Not being combative, just genuinely curious re your comment:
"I remember seeing a record on the shelves @ the store that had a sticker on it that said "Absolutely No Vocal Tuning" I find that extremely funny. it may be evil, but its a necessary evil."
Did you find it funny in a "what a weird world we live in" kind of way.... or what?
I was proud to put a similar claim on my last record (not front and center, as a sticker, but just mentioned in the liner notes.) I don't think it was a necessary evil for my humble project. I'm certainly not the world's greatest singer, but I care about pitch and will do any extra takes to get it right. Point of pride I guess.
During a previous project, I let the engineer fix a note or two 'cause I was tired and out of time. And now when I hear those notes, they totally irritate me...
but I feel that we use mics, EQ, compression, editing, mixing, everything as tools to make the record sound better than it really is.
I completely understand your point though.

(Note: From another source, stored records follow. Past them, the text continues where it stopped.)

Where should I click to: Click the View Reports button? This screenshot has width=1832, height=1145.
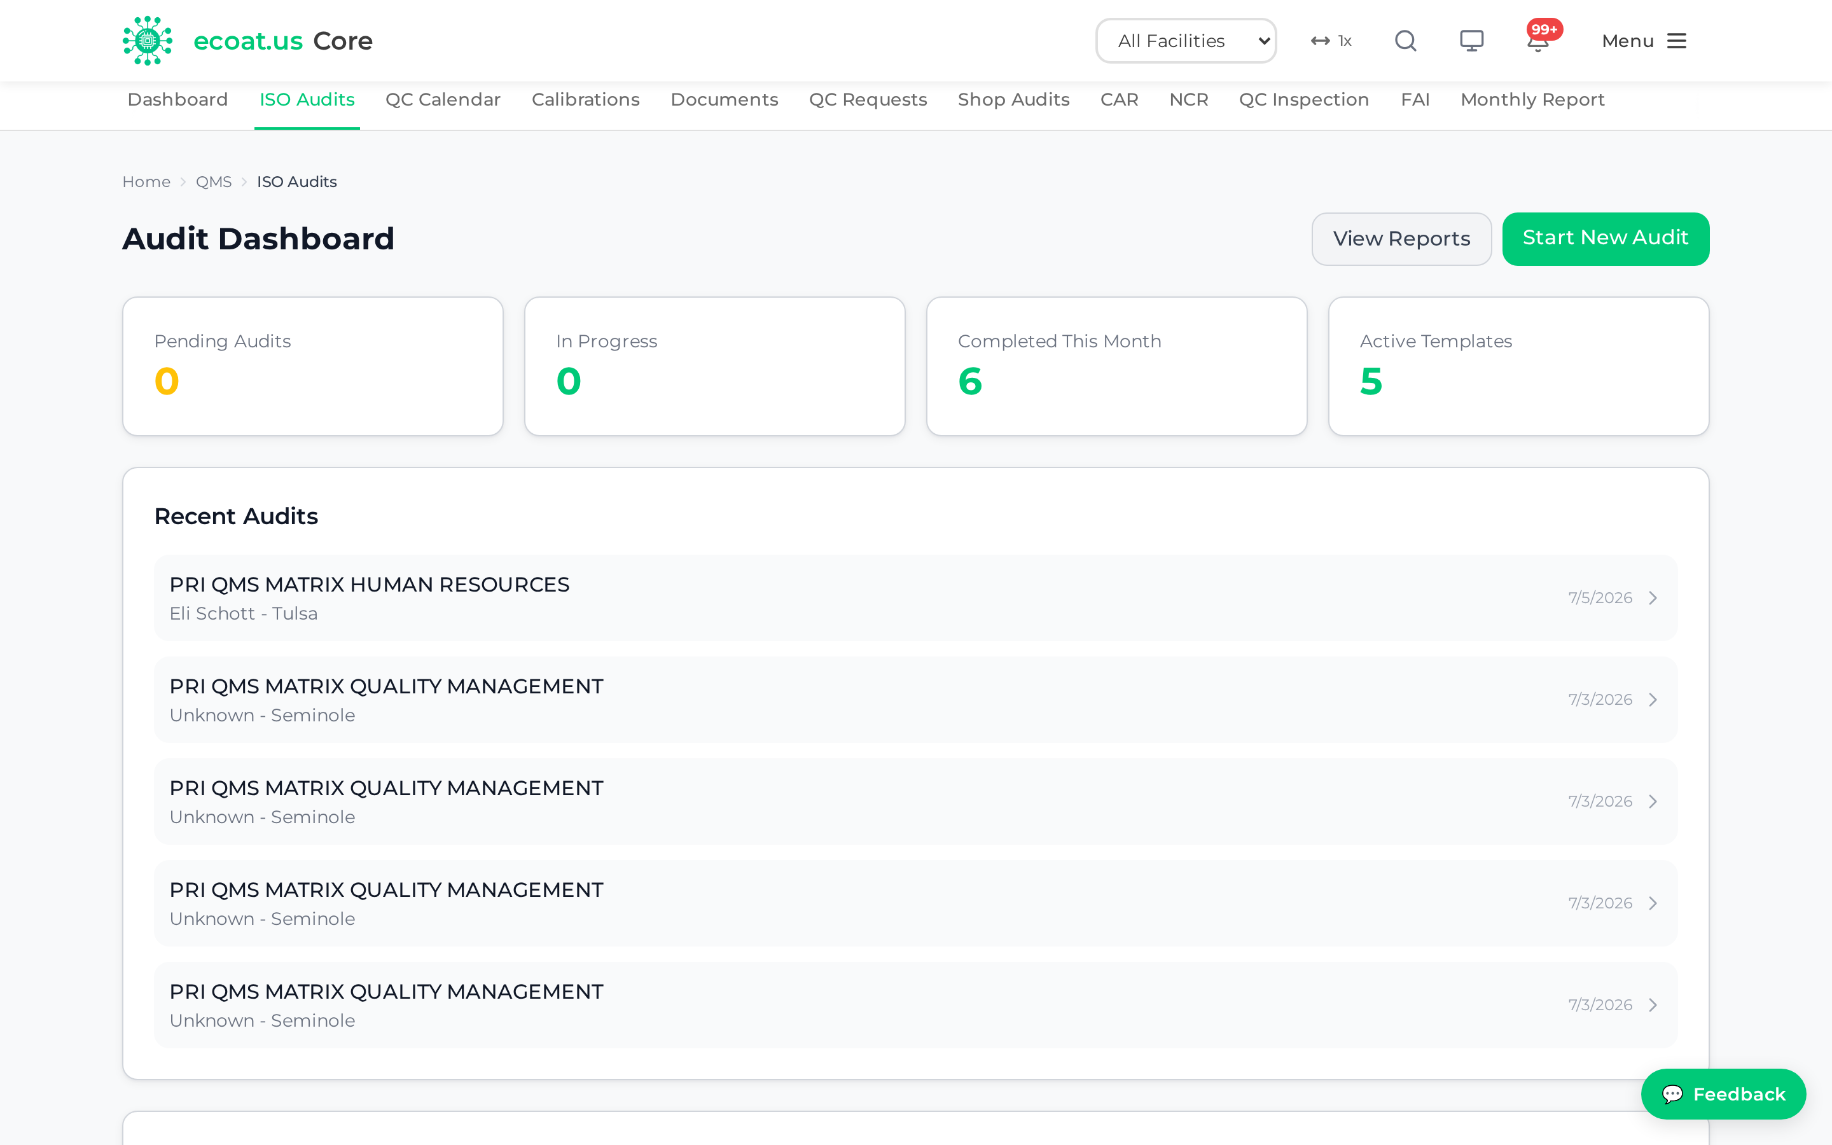1401,239
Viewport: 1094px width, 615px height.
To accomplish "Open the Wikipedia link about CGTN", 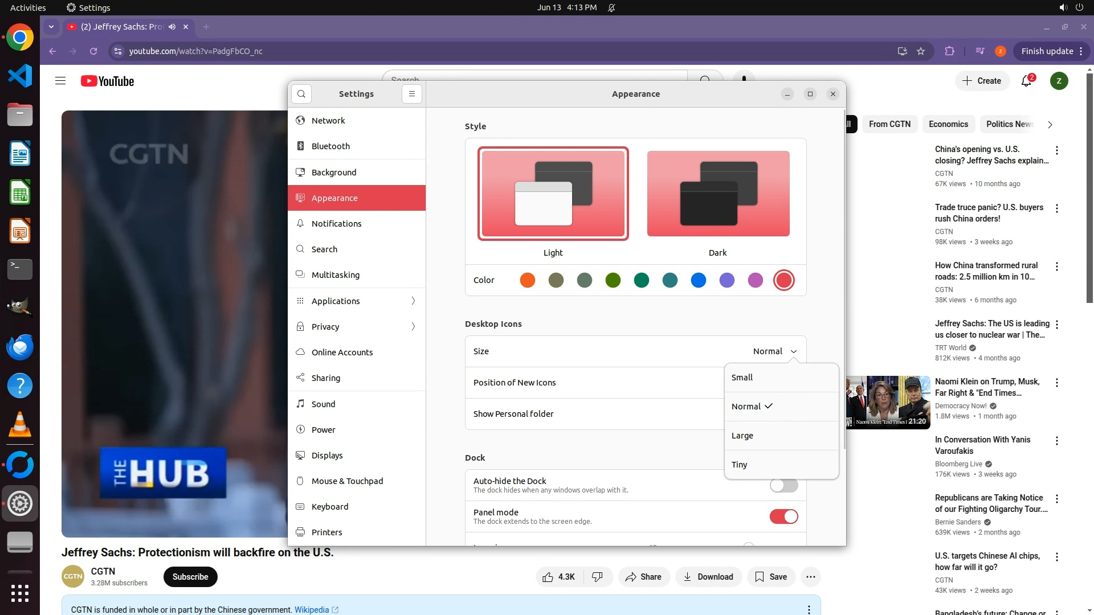I will pyautogui.click(x=312, y=609).
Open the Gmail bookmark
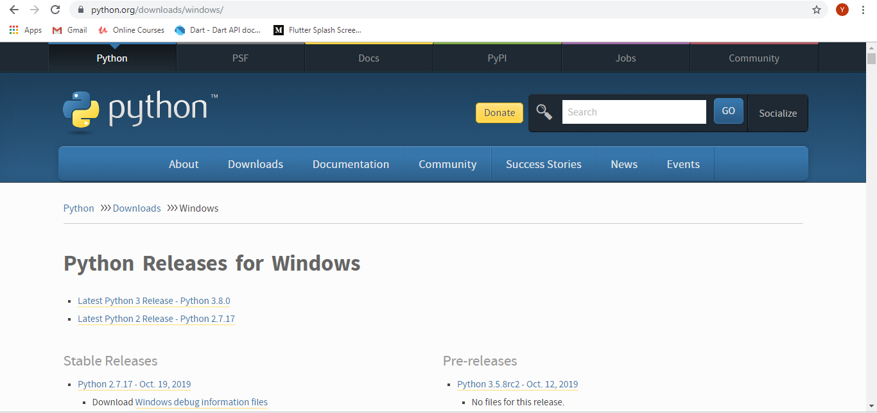877x413 pixels. pyautogui.click(x=69, y=30)
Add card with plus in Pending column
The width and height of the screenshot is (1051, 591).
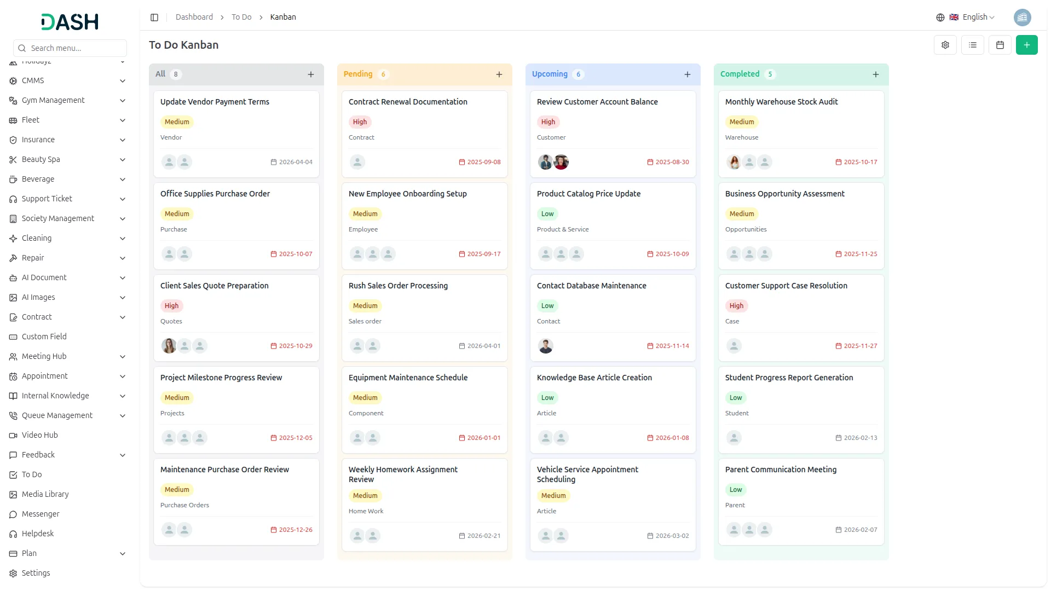click(x=499, y=74)
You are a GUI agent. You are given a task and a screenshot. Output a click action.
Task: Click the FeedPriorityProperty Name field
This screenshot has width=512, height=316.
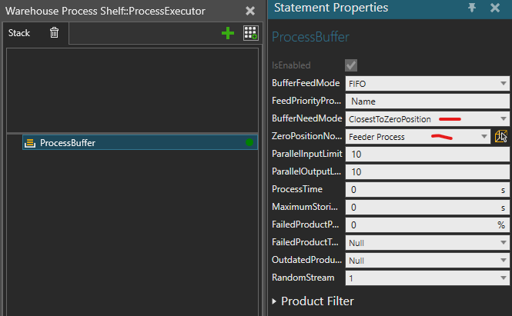[427, 101]
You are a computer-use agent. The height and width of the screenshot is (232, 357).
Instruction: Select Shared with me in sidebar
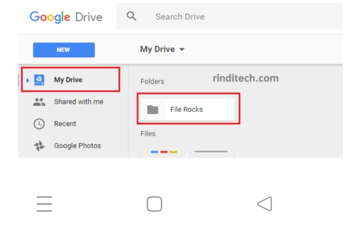[79, 102]
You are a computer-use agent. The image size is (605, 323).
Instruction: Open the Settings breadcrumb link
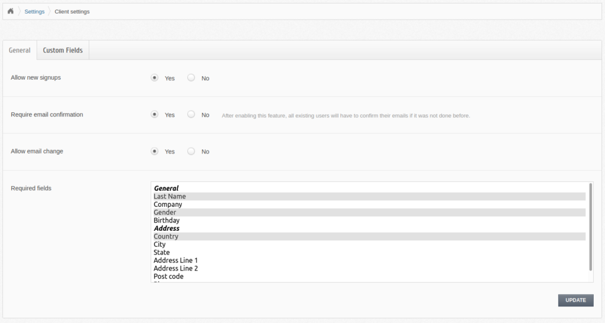[x=34, y=11]
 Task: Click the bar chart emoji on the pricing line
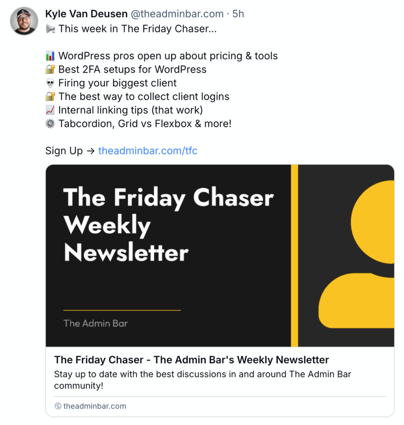(x=50, y=56)
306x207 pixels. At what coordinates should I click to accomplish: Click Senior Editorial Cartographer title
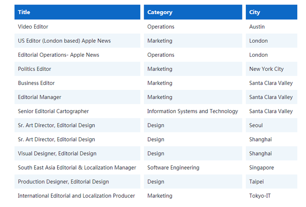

If I thought I could sing, even the slightest bit, I'd want to get the pitch right, every time. but I'm also a realist and I know that I would rather spend my time getting that lightening in a bottle type performance, where I held the note out just right, had a little gravel at the end of the passage, curled the note up just at the right time, but I faltered ever so slightly on the pitch. Tune me!!!LOL
Thats all I am saying.
thats why most engineers I know, always go red on the rehearsal take, cause you never know what you're get capture. "Red-hearsal" I've heard it called.
I did some tracks with George Jones a couple of years ago. we didn't tune him, but we varispeeded, if thats even a word, the whole track up a couple of clicks to give his vocal some life, some excitement.
I let my clients hear what they have recorded before tuning, then we comp our best performances and tune as needed. It is as close to "being real" as we get these days. Letting a singer hear their weaknesses will only help them get better. I know it helps me. Stripping a song down to just bare bones will sometimes help a singer find their center of pitch too. I think it is a good ego check sometimes for a singer to hear the raw audio back at them. It is much easier to get them to agree to touching up their vocal with a tuner that way. I did have a client that was very tight and thought I overcharged him tuning a vocal. He thought you just slapped a tuner on and let it run. I had to show him the light and explain why that was not the way you make a CD. Then I played him the before track and he happily paid the bill. Bottom line, I don't expect all of my clients to understand everything we do to make finished CD's, so a 5 min talk can clear up any confusion that might be brewing.
Randy...my clients LOVE to watch me manipulate their notes with Melodyne...when necessary.
The "Blobs" seem to fascinate them...lol
I agree that is is always a good idea to comp a vocal FIRST, prior to tuning. I want the best performance, regardless of pitch. Then a judicious use of tuning to ice the cake. I know we both subscribe to the "let the artist perform" platform, as opposed to a lot of starts and stops. Best for the artists continuity, confidence, and performance.
Most of them do need it to some degree or the other.........for years I suffered with no way to fix it, other than to punch in and out with re-takes until I wore the singer out.
Now with Melodyne, and with the pitch correction feature in Digital Performer, I'll actually show them how I can help them. Really only have had one client who "supposedly" didn't want me to use it, she thought it beneath her. Until she got tired, and I showed her how I could save her time and effort......
Most clients just shake their head in amazement at what can be done with today's technology. Gotta admit I do the same from time to time.
My i suggest a few ideas. 1st. if you are the engineer, it isn't your call, 2ed if you' re the producer it is the clients career not yours, 3ed, you can always use play list and give them options. 5th. Use a program that is transparent,i.e. melodyne or Waves Tunes. Autotune has a sound that is noticeable. Also try only tuning part of the word that is in questions, then cross fade the rest. i.e. the vabrito can be left alone. All and all it's the clients project and their career. Walk gingerly ....Call me any time for a consult. I've tuned vocals for more than 28 years.
sorry 4th perfection isn't always the better path to walk. Performance can be a feel thing and perfect tuning can be to clinical. Always choose performance over perfection!!! Once again walk gingerly....it's their project.
Tune them while they're at dinner, or in the mix. If they say, "Wait, what did you do to my voice?" then throw the original tracks back in there...
I usually don't tune with the client in the room. Sometimes it's an ego thing, and sometimes it just keeps things running smoothly. I ask who they want their song to sound like, and most of the time that person has been tuned, and I explain that to the client. "Yes, Carrie Underwood is tuned, and yes she can sing amazingly well, but you don't think you need to be tuned?"
Eh, so it is. The life of an engineer. Next thing you know, the drummer will never need to be beat detectived.